**Extracted records**

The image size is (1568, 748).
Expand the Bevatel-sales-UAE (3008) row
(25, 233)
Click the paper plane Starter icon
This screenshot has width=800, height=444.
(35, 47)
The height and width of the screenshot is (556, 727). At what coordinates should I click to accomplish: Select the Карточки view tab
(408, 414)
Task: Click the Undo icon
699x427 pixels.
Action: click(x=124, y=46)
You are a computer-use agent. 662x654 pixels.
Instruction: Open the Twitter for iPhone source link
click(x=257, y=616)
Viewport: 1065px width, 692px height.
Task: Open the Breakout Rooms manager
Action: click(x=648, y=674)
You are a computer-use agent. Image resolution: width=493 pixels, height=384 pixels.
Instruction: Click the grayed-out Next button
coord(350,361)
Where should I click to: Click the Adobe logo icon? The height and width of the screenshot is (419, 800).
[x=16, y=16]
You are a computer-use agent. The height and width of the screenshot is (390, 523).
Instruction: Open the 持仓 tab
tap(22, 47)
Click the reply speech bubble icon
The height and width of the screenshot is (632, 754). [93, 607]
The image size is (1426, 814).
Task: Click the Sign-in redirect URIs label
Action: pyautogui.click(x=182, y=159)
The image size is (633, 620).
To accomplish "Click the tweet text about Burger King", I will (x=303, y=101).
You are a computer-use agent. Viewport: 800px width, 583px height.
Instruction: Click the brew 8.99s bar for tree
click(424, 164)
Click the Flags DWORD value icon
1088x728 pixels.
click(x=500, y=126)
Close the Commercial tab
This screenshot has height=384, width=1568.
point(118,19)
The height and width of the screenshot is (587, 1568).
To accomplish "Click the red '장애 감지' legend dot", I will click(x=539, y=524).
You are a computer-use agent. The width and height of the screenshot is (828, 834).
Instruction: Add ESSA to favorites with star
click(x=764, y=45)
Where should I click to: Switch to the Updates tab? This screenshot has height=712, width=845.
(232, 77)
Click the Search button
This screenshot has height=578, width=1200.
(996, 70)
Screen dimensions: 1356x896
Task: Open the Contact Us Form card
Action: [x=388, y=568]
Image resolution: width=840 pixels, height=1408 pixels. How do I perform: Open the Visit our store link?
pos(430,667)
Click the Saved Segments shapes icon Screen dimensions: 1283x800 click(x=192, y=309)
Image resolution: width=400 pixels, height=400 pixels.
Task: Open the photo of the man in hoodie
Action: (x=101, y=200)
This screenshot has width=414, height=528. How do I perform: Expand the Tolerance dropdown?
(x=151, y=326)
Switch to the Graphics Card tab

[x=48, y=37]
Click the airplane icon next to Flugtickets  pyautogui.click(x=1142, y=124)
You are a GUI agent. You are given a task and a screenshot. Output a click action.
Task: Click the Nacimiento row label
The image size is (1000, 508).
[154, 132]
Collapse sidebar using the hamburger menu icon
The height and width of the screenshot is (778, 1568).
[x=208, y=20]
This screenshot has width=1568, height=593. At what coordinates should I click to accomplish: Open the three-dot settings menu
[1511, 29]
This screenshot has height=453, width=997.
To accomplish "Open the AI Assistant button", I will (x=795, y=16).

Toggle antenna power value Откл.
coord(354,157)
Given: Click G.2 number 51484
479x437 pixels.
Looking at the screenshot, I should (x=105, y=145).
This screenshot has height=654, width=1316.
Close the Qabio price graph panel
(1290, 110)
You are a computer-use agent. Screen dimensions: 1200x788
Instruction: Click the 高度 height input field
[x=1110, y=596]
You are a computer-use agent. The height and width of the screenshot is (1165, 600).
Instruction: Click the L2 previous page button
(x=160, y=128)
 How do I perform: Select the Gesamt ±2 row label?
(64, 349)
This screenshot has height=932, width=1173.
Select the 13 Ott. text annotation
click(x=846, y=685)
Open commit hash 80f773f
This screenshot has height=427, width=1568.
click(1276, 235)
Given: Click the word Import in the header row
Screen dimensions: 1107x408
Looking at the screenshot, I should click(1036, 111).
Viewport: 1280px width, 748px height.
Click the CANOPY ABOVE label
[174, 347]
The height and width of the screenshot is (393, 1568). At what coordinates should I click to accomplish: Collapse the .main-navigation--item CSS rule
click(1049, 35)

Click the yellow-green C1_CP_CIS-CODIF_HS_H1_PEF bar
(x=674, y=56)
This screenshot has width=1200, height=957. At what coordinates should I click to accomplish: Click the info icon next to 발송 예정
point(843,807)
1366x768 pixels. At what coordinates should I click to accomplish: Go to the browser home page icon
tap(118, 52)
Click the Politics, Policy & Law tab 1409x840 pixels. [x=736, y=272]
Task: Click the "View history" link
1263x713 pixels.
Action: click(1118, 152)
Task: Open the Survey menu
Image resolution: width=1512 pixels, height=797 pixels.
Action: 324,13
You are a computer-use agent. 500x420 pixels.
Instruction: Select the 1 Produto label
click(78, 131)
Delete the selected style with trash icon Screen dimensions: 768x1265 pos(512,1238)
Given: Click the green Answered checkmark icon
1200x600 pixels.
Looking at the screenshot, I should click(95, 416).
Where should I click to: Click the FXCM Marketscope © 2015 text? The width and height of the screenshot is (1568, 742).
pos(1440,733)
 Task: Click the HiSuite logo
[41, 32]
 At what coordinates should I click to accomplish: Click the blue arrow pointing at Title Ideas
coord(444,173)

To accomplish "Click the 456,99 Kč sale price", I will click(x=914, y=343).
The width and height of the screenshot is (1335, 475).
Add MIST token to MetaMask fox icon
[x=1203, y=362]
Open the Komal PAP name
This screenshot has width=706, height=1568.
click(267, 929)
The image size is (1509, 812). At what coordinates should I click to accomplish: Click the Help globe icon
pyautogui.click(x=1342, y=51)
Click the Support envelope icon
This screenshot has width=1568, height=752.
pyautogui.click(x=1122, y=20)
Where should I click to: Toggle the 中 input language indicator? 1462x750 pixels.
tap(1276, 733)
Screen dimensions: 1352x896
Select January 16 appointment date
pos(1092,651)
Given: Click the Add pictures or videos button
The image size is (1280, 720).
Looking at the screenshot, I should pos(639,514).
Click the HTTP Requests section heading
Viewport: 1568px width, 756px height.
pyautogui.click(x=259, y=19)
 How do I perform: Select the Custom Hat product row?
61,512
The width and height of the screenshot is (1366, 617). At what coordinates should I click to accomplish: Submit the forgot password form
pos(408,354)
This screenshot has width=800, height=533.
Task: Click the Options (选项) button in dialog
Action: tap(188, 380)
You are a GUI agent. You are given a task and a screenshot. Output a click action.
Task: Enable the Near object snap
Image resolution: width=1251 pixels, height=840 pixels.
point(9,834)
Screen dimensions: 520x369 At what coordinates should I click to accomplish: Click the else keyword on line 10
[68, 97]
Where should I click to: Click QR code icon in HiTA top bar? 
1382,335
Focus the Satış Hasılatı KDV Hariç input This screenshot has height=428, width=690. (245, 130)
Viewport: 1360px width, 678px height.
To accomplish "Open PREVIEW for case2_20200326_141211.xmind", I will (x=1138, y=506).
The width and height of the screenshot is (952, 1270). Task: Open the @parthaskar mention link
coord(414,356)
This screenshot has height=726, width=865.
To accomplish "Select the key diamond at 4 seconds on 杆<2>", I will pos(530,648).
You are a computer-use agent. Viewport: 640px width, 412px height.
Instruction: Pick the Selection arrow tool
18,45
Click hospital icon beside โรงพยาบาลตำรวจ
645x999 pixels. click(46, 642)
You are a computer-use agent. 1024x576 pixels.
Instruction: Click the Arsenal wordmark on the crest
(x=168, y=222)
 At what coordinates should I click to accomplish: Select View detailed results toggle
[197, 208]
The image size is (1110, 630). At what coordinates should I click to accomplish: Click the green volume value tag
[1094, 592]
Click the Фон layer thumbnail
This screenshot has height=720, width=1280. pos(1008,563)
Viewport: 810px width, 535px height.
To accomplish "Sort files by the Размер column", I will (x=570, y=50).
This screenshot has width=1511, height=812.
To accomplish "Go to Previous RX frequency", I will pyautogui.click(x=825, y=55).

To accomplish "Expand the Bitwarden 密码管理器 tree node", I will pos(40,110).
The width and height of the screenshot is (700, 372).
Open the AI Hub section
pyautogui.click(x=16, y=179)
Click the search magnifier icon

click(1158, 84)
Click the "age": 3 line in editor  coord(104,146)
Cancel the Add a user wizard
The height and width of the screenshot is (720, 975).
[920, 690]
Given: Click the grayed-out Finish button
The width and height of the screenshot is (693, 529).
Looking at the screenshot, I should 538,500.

**Problem to solve**
Exactly as written, please reproduce the lines from the first line of the data to the line containing "You are a computer-use agent. 662x654 pixels.", inclusive, and nothing else.

**Response to this task**
The image size is (1568, 748).
Expand the Bevatel-sales-UAE (3008) row
(25, 233)
Click the paper plane Starter icon
This screenshot has width=800, height=444.
(35, 47)
The height and width of the screenshot is (556, 727). At what coordinates should I click to accomplish: Select the Карточки view tab
(408, 414)
Task: Click the Undo icon
699x427 pixels.
Action: click(x=124, y=46)
You are a computer-use agent. 662x654 pixels.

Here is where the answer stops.